2. § 569 Abs. 3 Nr. 3 BGB findet keine entsprechende Anwendung auf die
ordentliche Kündigung.
Zentrale Probleme:
Im Mittelpunkt der für BGHZ vorgesehenen
Entscheidung steht die in Rspr. und Literatur
umstrittene Frage, ob die in § 543 II Nr. 3 BGB für die außerordentliche
Kündigung eines Mietvertrags (Zahlungsverzug für zwei aufeinanderfolgende
Termine oder in Höhe eines Betrags über zwei Monatsmieten) auch für eine
ordentliche Kündigung nach § 573 II Nr. 1 BGB (nicht unerhebliche
schuldhafte Verletzung vertraglicher Pflichten) gilt. Der Senat verneint
dies. Die Entscheidung ist in diesem Zusammenhang auch für die Frage des
Verschuldens infolge (unvermeidlichen) Rechtsirrtums von Bedeutung. S. zu
diesem Themenkomplex auch BGH NJW
2007, 428,
BGH NJW 2012, 2882 sowie
BGH v. 4.2.2015 - VIII ZR 175/14.
©sl 2012
Tatbestand:
1 Der Beklagte ist seit 1972 Mieter einer Wohnung in Berlin. Die
Klägerin, eine aus zwei Gesellschaftern bestehende Gesellschaft bürgerlichen
Rechts, ist durch Eigentumserwerb im Jahr 2003 in die Vermieterstellung
eingetreten.
2 Gemäß § 4 des Mietvertrags ist die Miete monatlich im Voraus, spätestens
am dritten Werktag, zu entrichten. Nach § 5 des Mietvertrags kann der Mieter
gegenüber Mietforderungen mit Gegenforderungen nur aufrechnen, wenn er seine
Absicht dem Vermieter mindestens eine Woche vor Fälligkeit angekündigt hat.
3 Nach dem Anschluss der ursprünglich nur mit Einzelöfen ausgestatteten
Wohnung des Beklagten an die Fernwärmeversorgung verlangte die Klägerin ab
März 2008 neben der Grundmiete (252,81 €) monatliche Heizkostenvorschüsse in
Höhe von 70 €. Dem Beklagten waren zu diesem Zeitpunkt vom Jobcenter
monatliche Leistungen von 302,81 € für Heizung und Unterkunft bewilligt,
wovon das Jobcenter 252,81 € direkt an die Klägerin und 50 € monatlich auf
ein vom Beklagten benanntes Konto überwies.
4 Der Beklagte zahlte die von der Klägerin ab März 2008 verlangten
Vorschüsse zunächst nicht.
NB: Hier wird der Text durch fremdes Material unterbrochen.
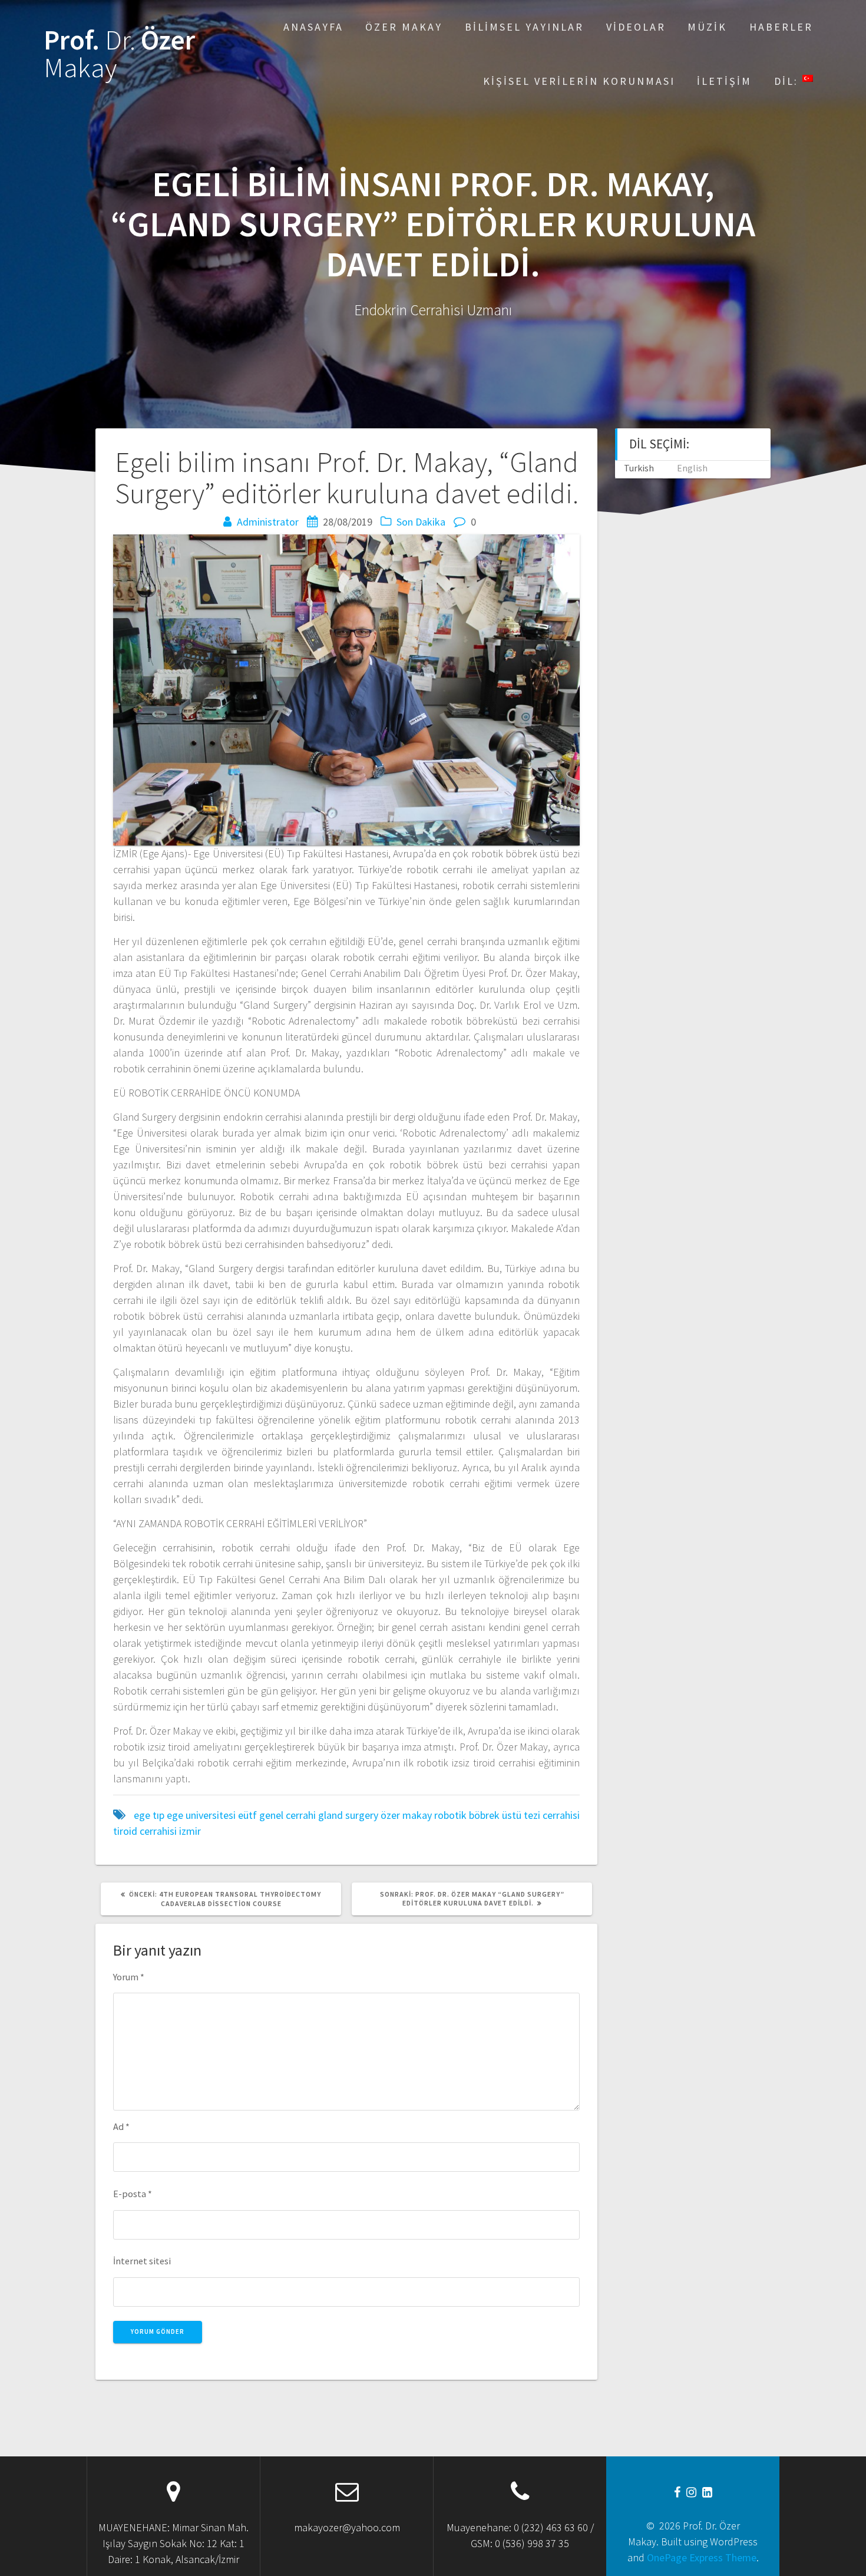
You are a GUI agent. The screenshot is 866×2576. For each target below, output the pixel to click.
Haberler (781, 27)
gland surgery (348, 1815)
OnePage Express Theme (701, 2557)
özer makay (406, 1815)
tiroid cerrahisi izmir (157, 1831)
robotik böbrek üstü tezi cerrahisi (507, 1815)
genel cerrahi (287, 1815)
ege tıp (149, 1815)
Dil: (788, 81)
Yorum (128, 1977)
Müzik (707, 27)
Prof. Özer (119, 54)
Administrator (268, 522)
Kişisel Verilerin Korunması (579, 81)
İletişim (724, 81)
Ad (121, 2126)
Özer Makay (403, 27)
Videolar (636, 27)
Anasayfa (313, 27)
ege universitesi (201, 1815)
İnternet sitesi (142, 2261)
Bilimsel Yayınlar (524, 27)
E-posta (132, 2193)
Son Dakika (420, 522)
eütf (247, 1815)
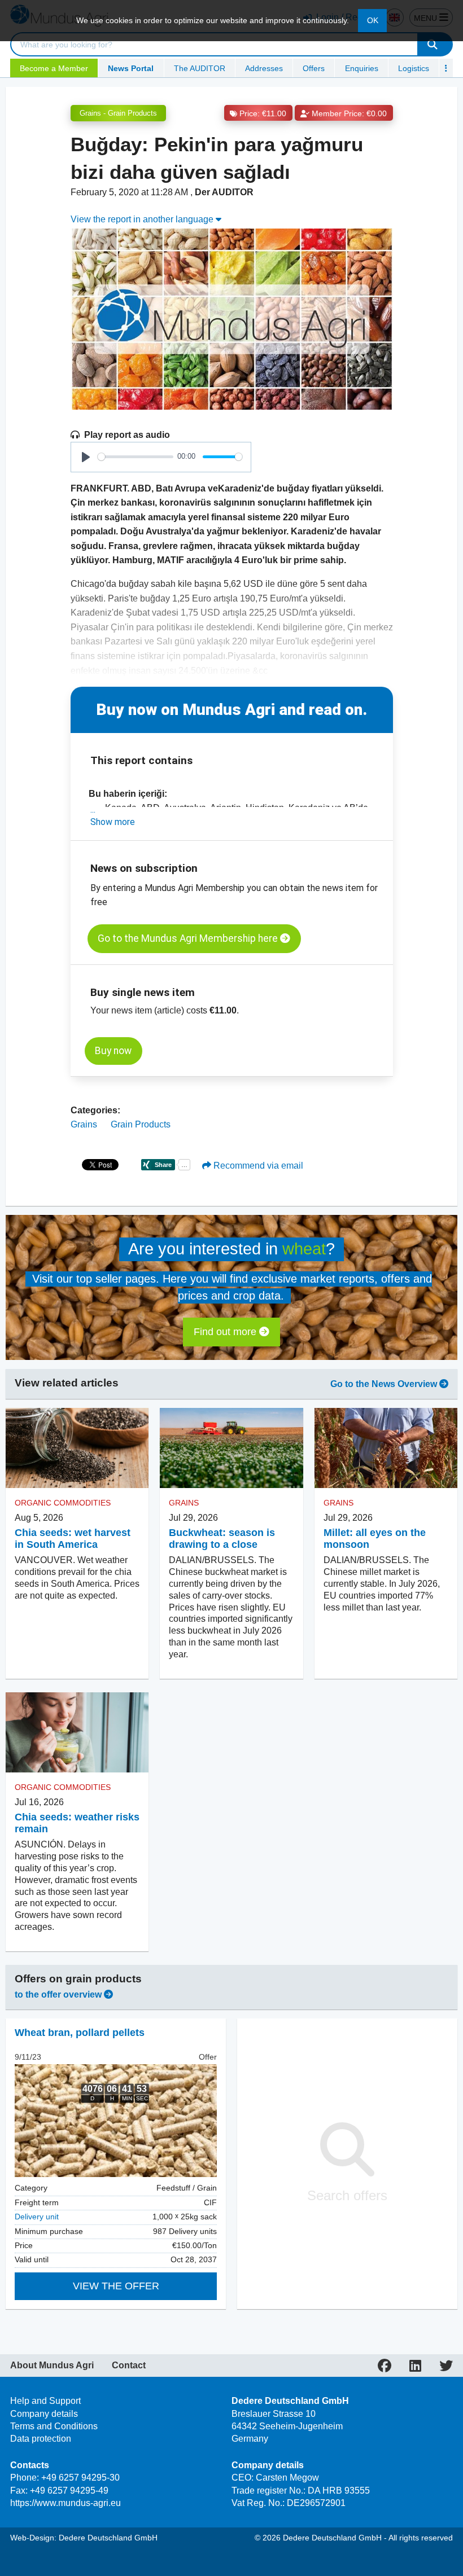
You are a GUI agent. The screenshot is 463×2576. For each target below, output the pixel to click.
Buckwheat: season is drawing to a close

Mit anwaltlichem Schreiben vom 6. Mai 2009 teilte
er mit, er sei davon ausgegangen, dass das Jobcenter monatliche Vorschüsse
von 50 € an die Klägerin gezahlt habe, und kündigte Zahlungen in dieser Höhe
für die Zukunft an; für Mai und Juni 2009 zahlte er am 1. Juli 2009 100 €
und danach monatlich 50 €.
5 Mit Anwaltsschreiben vom 5. Oktober 2009 kündigte die Klägerin das
Mietverhältnis fristgemäß zum 31. Juli 2010, weil der Beklagte die
Heizkostenvorauszahlungen von März 2008 bis April 2009 (14 x 70 € = 980 €)
nicht gezahlt hatte. Die rückständigen Vorschüsse für diesen
Zeitraum waren Gegenstand eines Zahlungsprozesses, in dem der Beklagte mit
Urteil des Amtsgerichts vom 12. November 2009 antragsgemäß verurteilt wurde.
Der Beklagte leistete die ausstehenden Zahlungen am 30. Juli 2010. Das
Urteil des Amtsgerichts wurde durch Zurückweisung der Berufung am 15.
November 2010 rechtskräftig.
6 Mit Schreiben vom 12. November 2010 kündigte die Klägerin erneut
fristgemäß, weil der Beklagte zu diesem Zeitpunkt die Miete für den
laufenden Monat noch nicht gezahlt hatte.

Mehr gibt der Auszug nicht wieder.